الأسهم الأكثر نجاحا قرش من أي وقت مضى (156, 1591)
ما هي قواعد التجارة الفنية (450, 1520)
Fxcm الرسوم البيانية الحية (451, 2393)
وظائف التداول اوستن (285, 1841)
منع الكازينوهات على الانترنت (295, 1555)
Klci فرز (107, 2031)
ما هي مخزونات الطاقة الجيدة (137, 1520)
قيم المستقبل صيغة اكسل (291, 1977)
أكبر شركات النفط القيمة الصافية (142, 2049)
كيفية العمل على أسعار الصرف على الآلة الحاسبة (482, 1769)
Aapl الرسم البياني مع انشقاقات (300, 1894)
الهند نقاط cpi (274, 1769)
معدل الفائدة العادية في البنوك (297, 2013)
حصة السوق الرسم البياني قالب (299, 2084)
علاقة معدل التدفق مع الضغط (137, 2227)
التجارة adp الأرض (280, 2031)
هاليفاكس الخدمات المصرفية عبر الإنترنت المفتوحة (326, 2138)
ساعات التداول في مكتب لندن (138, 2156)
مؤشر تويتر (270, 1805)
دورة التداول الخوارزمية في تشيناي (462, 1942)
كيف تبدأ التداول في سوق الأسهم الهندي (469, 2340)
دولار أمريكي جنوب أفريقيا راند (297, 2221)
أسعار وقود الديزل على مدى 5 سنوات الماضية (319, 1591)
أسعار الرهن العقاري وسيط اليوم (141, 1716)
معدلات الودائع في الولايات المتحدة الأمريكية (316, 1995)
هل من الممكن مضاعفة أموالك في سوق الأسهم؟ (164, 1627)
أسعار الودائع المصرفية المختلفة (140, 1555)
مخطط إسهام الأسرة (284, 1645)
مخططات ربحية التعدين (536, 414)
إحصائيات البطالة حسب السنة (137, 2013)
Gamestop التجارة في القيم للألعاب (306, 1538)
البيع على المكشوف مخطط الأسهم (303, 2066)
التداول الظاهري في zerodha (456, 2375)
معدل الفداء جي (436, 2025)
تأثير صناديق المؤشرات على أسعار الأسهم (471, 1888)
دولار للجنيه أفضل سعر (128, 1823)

● Task statement
From the line containing "ساعات التداول في مكتب لندن (138, 2156)" down to the last line of the listing above, give every line again exactly, and add nothing.

● Answer space
ساعات التداول في مكتب لندن (138, 2156)
مؤشر تويتر (270, 1805)
دورة التداول الخوارزمية في تشيناي (462, 1942)
كيف تبدأ التداول في سوق الأسهم الهندي (469, 2340)
دولار أمريكي جنوب أفريقيا راند (297, 2221)
أسعار وقود الديزل على مدى 5 سنوات الماضية (319, 1591)
أسعار الرهن العقاري وسيط اليوم (141, 1716)
معدلات الودائع في الولايات المتحدة الأمريكية (316, 1995)
هل من الممكن مضاعفة أموالك في سوق الأسهم؟ (164, 1627)
أسعار الودائع المصرفية المختلفة (140, 1555)
مخطط إسهام الأسرة (284, 1645)
مخططات ربحية التعدين (536, 414)
إحصائيات البطالة حسب السنة (137, 2013)
Gamestop التجارة في القيم للألعاب (306, 1538)
البيع على المكشوف مخطط الأسهم (303, 2066)
التداول الظاهري في zerodha (456, 2375)
معدل الفداء جي (436, 2025)
تأثير صناديق المؤشرات على أسعار الأسهم (471, 1888)
دولار للجنيه أفضل سعر (128, 1823)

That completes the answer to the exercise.